要點:
1. 快手與哈爾濱工業大學聯合研發的「KwaiAgents」系統實現了7B/13B模型的開源,超越了GPT-3.5的效果。
2. 「KwaiAgents」包含輕量級AI Agents系統(KAgentSys-Lite)、具有通用能力的大模型(KAgentLMs)、以及開箱即用的自動化評測Benchmark(KAgentBench)。
3. 通過Meta-Agent Tuning(MAT)方法,模型在訓練中引入更多Agent Prompt模板,提升大模型在任務規劃、工具使用、反思等能力,從而達到超越效果。
(ChinaZ.com)12月28日 消息:近日,快手聯合哈爾濱工業大學成功開源了「KwaiAgents」系統,實現了7B/13B模型的超越效果。這一成果的背后,是通過Meta-Agent Tuning(MAT)方法提升大模型的通用能力。整個項目包含了系統、模型、以及評測三個方面的內容,并通過GitHub完全開源,為研究者和開發者提供了極大的便利。
項目地址:https://github.com/KwaiKEG/KwaiAgents
該系統以大模型為認知內核,配以記憶機制和工具庫,形成迭代式自動化系統。記憶機制包含知識庫、對話和任務歷史三類記憶,通過混合向量檢索和關鍵詞檢索技術,在每一輪對話中檢索所需信息。工具集包含事實性增強工具,異構的搜索和瀏覽機制能夠匯集多個來源的知識,包括網頁、文本百科和視頻百科。自動化Loop中,系統在一輪對話中接收問題,進行記憶的更新和檢索,調用大模型進行任務規劃,根據需要調用工具,最后綜合歷史信息給出回答。

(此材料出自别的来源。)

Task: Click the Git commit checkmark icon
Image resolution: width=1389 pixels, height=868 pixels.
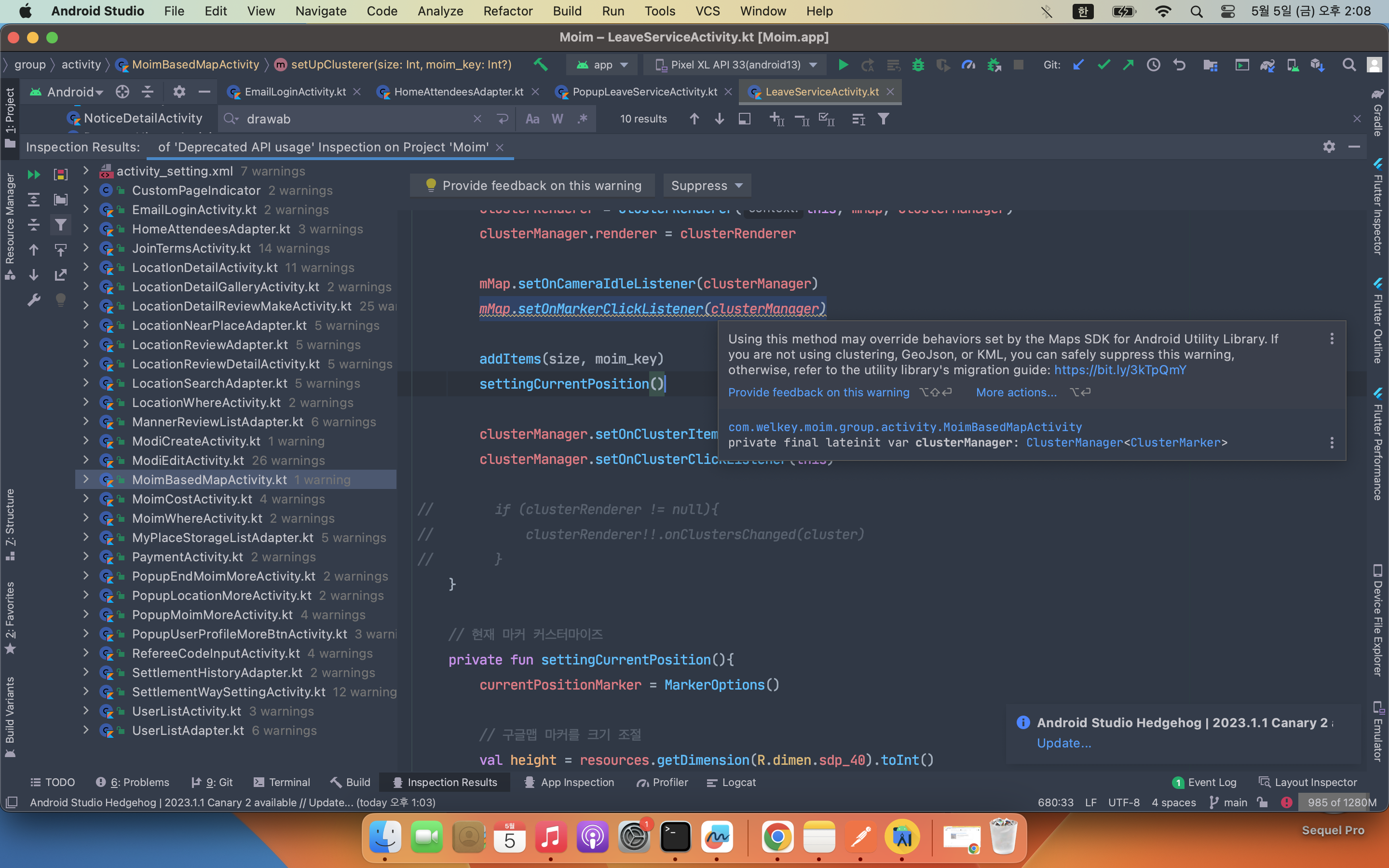Action: (1103, 65)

為避免訓練中單一模板引起的過擬合問題,團隊提出了MAT方法。該方法分為兩階段:模板生成階段和指令微調階段。在模板生成階段,通過設計Meta-Agent,生成實例化的Agent Prompt模板,候選結果與開源模板進行對比打分,從而篩選出高質量的Agent Prompt模板庫。在指令微調階段,基于上萬的模板構建了超過20萬的Agent調優指令微調數據。通過這一方法,模型在任務規劃、工具使用、反思等方面的能力得到提升,同時避免了過度依賴單一模板的問題。
KAgentBench通過人工精細化標注的數據,提供開箱即用的Agent能力自動化評測Benchmark。該Benchmark涵蓋不同種類的能力構造輸入,每個query配備多個模板和多個人工編輯的真實回答,綜合評測準確性和泛化性。評測結果顯示,通過MAT調優后,7B-13B模型在各項能力上均有顯著提升,超越了GPT-3.5的效果。
團隊表示,AI Agents是一條具有潛力的道路,未來將持之以恒地沉淀核心技術,并積極探索Agents技術與快手業務的結合,嘗試更多有趣、有價值的創新應用落地。這一開源項目為整個社區注入了新的活力,為研究者提供了豐富的資源和參考。